Earls is a premium casual restaurant chain that has been in Canada for over 30 years. It started in 1982 with a father and son team that opened up a beer and burger joint in Edmonton. Their signature item was the Bigger, Better Burger. But a lot has changed since 1982.
The Bigger, Better Burger is still one of the most popular items on the menu but as Earls evolved from a burger and beer joint to a kitchen and bar that offered "something for everyone," it lost some of its original magic. Coupled with increased competition in the category, consumers had less reason to choose Earls. In recent qualitative research, consumers described Earls as average, boring and generic. Yet Earls' core competitors were described as lively, upbeat, sophisticated and warm.
It needed to find ways to reinvigorate the brand's appeal to the core target and make Earls a hotspot destination again.
Although Earls had been known for its great burger for a long time, it wanted to be known for more than that, namely steak. And while Earls produced a steakhouse quality product, perception within the core target audience lagged.
Our challenge was how to position Earls as a steak destination. To start, Earls added a special rib-eye steak to the menu for the promotional period and outlined the following business objectives: drive guest counts, double steak sales vs. the previous year's same period and positively shift perceptions on quality of food and service.
For most consumers, going out to eat steak is not a regular occasion.

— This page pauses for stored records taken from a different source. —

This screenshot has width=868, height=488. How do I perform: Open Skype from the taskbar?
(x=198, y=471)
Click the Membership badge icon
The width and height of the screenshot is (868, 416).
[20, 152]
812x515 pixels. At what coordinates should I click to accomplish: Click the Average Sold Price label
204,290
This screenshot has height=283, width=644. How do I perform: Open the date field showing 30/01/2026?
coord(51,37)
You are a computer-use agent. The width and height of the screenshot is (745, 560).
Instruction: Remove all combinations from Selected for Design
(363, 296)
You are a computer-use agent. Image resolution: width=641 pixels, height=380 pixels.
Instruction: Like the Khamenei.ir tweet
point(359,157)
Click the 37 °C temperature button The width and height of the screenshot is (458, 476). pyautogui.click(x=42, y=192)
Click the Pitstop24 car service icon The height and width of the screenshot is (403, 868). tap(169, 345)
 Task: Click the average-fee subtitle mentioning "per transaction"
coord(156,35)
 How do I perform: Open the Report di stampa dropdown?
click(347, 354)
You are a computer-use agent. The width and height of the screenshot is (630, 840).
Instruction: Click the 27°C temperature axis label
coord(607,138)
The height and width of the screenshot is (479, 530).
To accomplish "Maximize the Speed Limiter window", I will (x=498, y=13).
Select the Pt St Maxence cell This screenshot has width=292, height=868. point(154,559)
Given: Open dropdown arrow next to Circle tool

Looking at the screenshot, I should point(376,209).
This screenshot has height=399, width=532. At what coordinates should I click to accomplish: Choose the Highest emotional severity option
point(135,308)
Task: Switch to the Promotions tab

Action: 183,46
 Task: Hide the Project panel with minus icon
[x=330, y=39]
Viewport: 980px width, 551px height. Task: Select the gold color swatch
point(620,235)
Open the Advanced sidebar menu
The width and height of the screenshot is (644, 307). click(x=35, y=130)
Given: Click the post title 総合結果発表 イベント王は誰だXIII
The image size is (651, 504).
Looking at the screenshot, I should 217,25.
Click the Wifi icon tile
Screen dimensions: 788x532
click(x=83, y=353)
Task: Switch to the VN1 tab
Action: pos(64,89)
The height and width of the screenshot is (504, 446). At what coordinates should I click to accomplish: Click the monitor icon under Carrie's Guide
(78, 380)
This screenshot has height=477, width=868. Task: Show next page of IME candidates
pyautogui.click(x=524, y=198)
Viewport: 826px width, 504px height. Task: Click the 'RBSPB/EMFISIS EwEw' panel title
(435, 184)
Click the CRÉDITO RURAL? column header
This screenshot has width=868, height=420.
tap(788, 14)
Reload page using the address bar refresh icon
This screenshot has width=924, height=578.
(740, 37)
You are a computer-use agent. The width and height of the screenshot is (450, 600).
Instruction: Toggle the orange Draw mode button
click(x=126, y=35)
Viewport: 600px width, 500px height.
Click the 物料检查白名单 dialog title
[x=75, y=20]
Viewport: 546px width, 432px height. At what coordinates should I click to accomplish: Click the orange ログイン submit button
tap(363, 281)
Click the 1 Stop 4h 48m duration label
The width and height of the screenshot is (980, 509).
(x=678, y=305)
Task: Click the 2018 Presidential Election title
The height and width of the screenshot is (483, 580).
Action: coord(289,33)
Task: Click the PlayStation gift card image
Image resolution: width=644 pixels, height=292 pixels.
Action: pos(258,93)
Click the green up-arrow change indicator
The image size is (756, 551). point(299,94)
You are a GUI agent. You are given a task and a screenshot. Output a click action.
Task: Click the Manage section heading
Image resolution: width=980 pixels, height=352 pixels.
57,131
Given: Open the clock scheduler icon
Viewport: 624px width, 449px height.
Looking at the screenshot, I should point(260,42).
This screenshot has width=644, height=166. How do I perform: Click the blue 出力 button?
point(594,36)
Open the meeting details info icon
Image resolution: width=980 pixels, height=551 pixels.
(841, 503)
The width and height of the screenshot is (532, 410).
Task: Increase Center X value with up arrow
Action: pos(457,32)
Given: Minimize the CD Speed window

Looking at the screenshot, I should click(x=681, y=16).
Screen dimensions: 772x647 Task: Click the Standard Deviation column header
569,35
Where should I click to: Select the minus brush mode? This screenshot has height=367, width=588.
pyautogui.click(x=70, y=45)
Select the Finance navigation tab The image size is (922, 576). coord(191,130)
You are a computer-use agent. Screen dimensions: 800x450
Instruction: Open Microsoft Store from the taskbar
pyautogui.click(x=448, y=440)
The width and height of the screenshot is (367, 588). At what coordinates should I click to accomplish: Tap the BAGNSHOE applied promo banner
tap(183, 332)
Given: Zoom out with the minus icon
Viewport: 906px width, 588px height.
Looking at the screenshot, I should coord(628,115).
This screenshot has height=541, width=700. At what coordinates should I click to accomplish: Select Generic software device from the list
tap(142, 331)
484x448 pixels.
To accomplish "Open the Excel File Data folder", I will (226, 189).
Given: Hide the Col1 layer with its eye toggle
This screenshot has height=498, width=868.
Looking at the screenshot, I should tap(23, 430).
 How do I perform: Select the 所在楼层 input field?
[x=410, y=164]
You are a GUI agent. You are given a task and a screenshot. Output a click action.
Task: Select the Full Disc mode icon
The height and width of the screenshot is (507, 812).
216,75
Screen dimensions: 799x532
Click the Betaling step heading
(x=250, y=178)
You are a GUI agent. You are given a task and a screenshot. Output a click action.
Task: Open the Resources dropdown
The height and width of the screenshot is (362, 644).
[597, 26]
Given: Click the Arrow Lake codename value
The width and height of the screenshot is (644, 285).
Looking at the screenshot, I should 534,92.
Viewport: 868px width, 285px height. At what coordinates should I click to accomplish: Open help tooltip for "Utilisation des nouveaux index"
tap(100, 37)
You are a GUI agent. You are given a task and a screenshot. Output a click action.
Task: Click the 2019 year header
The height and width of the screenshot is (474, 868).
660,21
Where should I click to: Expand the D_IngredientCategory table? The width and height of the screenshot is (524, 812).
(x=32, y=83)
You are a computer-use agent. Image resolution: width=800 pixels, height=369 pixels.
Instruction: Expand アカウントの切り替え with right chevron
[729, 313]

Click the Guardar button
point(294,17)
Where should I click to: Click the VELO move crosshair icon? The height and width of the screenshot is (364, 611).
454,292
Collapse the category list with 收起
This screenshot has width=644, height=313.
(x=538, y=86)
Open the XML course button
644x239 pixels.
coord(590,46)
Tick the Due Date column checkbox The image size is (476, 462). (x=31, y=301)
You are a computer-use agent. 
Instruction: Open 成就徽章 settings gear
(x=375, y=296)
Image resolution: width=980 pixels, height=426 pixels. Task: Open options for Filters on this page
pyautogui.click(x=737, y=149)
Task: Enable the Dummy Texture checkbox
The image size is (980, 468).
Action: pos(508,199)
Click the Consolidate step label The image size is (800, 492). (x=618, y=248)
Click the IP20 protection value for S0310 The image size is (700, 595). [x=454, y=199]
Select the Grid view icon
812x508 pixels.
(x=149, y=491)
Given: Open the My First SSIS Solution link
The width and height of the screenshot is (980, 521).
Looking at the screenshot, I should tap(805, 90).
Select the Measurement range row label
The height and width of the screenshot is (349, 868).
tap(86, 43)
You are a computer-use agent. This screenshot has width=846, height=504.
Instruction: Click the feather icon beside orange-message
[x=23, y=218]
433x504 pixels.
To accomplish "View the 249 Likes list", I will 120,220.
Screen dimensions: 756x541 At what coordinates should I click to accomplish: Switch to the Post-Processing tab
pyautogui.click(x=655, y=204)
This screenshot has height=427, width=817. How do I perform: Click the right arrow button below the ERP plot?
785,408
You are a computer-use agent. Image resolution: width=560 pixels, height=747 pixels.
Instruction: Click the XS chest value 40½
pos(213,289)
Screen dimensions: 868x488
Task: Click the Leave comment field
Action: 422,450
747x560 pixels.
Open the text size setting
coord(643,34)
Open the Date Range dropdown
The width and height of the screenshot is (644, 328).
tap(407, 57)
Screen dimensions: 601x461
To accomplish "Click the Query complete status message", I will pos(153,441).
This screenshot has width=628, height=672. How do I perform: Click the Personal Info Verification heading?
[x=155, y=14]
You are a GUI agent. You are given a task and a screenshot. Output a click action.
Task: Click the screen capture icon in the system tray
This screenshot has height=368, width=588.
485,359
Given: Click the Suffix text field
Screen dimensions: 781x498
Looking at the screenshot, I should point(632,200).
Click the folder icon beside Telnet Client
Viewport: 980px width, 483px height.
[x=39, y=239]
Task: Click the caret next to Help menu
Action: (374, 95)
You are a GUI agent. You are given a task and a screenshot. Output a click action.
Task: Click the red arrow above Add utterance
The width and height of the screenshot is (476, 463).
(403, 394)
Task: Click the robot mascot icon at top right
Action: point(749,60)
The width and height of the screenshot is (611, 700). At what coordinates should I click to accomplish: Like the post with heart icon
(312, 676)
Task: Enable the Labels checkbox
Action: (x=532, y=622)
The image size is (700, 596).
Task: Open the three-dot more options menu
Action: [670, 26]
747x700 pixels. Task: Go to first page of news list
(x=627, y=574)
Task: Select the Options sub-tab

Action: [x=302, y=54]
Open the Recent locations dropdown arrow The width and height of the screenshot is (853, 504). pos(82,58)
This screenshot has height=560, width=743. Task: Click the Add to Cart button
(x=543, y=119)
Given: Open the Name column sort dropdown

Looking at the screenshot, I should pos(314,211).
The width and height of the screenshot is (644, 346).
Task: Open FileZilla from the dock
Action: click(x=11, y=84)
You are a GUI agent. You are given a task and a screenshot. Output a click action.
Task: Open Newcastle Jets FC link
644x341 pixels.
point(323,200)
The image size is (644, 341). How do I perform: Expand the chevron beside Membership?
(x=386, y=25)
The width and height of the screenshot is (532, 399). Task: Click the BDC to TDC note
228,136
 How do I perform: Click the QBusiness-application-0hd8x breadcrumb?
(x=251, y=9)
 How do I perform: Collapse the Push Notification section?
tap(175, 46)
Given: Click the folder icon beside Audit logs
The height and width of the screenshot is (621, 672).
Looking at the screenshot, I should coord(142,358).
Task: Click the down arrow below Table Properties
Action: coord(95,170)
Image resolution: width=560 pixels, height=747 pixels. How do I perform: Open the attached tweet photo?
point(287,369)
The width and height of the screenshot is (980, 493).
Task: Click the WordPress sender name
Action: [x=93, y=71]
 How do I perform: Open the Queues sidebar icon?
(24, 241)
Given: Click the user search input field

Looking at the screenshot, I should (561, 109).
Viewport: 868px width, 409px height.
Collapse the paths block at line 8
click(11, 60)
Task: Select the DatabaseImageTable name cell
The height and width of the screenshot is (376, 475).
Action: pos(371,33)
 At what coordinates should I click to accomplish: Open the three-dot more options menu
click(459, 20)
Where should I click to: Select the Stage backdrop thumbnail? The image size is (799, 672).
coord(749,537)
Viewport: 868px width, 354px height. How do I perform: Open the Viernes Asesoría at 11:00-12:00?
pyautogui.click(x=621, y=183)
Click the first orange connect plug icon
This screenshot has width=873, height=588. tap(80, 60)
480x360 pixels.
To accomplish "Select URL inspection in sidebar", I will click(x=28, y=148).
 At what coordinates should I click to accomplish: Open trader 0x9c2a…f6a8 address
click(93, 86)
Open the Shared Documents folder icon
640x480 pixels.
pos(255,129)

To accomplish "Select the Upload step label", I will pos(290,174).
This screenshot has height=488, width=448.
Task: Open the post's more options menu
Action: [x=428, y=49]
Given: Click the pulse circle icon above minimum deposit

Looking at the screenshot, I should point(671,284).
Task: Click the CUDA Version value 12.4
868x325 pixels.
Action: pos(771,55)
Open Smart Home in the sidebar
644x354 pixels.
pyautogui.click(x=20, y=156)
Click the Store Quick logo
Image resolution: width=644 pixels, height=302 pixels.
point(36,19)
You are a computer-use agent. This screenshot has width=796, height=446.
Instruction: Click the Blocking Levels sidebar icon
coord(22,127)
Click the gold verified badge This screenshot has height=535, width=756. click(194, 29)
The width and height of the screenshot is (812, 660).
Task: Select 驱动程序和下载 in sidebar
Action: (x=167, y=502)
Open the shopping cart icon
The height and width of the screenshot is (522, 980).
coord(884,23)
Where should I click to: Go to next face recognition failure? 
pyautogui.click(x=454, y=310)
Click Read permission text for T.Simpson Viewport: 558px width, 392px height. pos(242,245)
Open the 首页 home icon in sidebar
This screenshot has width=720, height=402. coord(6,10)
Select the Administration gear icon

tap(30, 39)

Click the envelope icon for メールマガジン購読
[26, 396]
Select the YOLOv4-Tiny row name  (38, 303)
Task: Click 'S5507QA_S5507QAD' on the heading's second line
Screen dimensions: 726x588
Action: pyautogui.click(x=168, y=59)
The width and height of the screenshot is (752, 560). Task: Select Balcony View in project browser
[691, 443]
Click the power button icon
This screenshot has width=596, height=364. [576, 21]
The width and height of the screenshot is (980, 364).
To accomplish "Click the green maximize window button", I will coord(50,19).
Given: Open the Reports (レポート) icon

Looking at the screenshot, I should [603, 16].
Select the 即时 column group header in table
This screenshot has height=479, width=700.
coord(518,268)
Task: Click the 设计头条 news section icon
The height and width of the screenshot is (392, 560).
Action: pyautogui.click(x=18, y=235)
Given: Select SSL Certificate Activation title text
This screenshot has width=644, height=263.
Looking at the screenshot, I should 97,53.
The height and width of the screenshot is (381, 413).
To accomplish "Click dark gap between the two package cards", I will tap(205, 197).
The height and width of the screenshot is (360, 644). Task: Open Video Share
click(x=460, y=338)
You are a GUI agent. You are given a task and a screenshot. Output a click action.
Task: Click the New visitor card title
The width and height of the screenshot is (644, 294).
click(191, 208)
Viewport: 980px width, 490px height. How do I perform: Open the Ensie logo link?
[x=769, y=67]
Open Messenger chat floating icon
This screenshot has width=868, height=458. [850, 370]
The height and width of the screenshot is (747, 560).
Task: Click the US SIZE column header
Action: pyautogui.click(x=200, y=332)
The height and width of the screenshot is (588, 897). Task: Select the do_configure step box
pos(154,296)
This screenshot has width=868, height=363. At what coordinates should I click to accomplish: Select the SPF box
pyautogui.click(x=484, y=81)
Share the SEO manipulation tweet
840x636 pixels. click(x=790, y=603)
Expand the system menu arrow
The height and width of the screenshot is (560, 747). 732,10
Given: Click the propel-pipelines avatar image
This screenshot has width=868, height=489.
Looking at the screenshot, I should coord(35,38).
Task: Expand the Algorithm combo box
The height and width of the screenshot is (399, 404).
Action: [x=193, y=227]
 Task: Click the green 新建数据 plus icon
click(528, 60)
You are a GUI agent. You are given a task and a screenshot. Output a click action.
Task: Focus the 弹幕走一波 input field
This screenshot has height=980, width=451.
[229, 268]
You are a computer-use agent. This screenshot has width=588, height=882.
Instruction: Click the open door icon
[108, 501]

That's why consumers are reluctant to risk that special steak satisfaction by visiting a non-steakhouse restaurant: there is no bigger letdown than a steak done wrong for a price so big.
The strategy was to drive awareness and trial by inviting people who had experienced a bad steak anywhere to come to Earls for a complimentary steak done right. It was called Earls' Steak Redemption Event.
As the Earls target audience are heavy social media consumers, it kicked things off by searching several different social outlets like Facebook, Twitter, UrbanSpoon, Yelp, etc. to find disappointed steakhouse consumers and personally invited them to Earls to redeem their bad experience. Consumers were shocked that a restaurant took the time to seek them out and then were as equally surprised by the great-tasting steak Earls offered. With added touches like personalized invitation cards and a Steak Redemption knife gift as a keepsake, it proved that Earls took steak as seriously as steakhouses and served up a great experience as well. The entire experience was captured on film and posted to YouTube.
The design focused around carefully crafted seals and weather-treated backgrounds signalling Earls' dedication to quality and detail. The campaign used traditional radio, OOH, newspaper and online to do the heavy lifting in terms of reach and frequency. Once consumers arrived at Earls, the in-restaurant collateral elements (including feature cards, washroom posters and coasters) put the final touches on driving conversion and trial.
In mass media markets, guest count was up 7.8% while steak sales increased 88% vs. last year. But even in non-media markets, steak sales smashed their original goal and were up 60% vs. last year due to strong in-restaurant collateral and event support.
But the most compelling outcome of the Steak Redemption Event was consumer qualitative feedback that Earls proved it has great steak and changed their minds about how they feel about Earls and the quality meat they serve. Consumers said they would be back to visit Earls for steak again soon and this was proven with post campaign steak sales increases of 27.2% in media markets and 8.61% nationally.